Anche se in Turchia nessuna legge criminalizza le persone transessuali, la loro comunità deve affrontare una vita quotidiana fatta di molte difficoltà e discriminazioni. Secondo le associazioni LGBT (lesbiche, gay, bisessuali, transessuali) turche, dal 2002 si sono contati nel Paese 70 assassinii di persone trans: la Turchia occupa, con l'Italia, uno dei primi posti nella triste classifica delle violenze ai loro danni a livello europeo. Una legge contro i crimini d'odio varata nel dicembre scorso non prevede reale tutela dalla violenza omo e transfobica. 

 

La comunità transessuale però non si arrende e continua a rivendicare il diritto all'esistenza nelle società turca.
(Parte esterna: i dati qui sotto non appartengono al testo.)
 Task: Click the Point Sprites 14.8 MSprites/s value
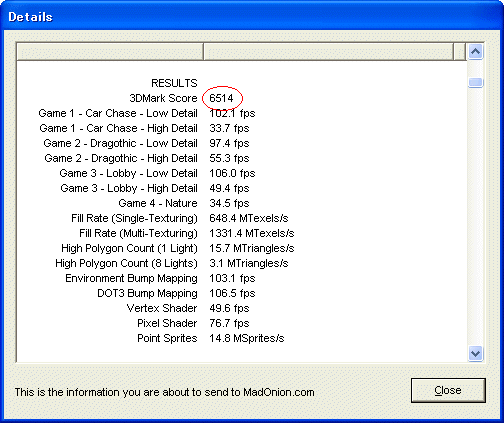[247, 338]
Dal 23 al 29 giugno, nei giorni dell'anniversario della rivolta di Stonewall , anche in Turchia si stanno svolgendo numerose iniziative a difesa dei diritti della minoranza LGBT. Domenica scorsa si è tenuta in città la marcia dell'orgoglio trans , anzitutto per denunciare le violenze subite dalle persone transessuali, in particolare da quelle che lavorano nel mercato del sesso, spesso senza alternative per l'impossibilità di trovare un impiego diverso.

 

Alla vigilia della marcia, giunta alla quinta edizione, la città ha ospitato anche il primo concorso di bellezza per transessuali turche. Le tredici concorrenti hanno sfilato in bikini e si sono poi esibite in uno spettacolo, davanti un pubblico di circa 500 persone dai vari orientamenti e identità sessuali e a una giuria di otto "transessuali veterani", che hanno incoronato reginetta di bellezza Yanki Bayramoglu. Con questi suoi scatti, il fotografo Sedat Suna ci racconta l'atmosfera febbrile, competitiva e appassionata dei preparativi dietro le quinte e delle performance sul palcoscenico di questo piccolo momento di visibilità gioiosa, contro la paura e i pregiudizi.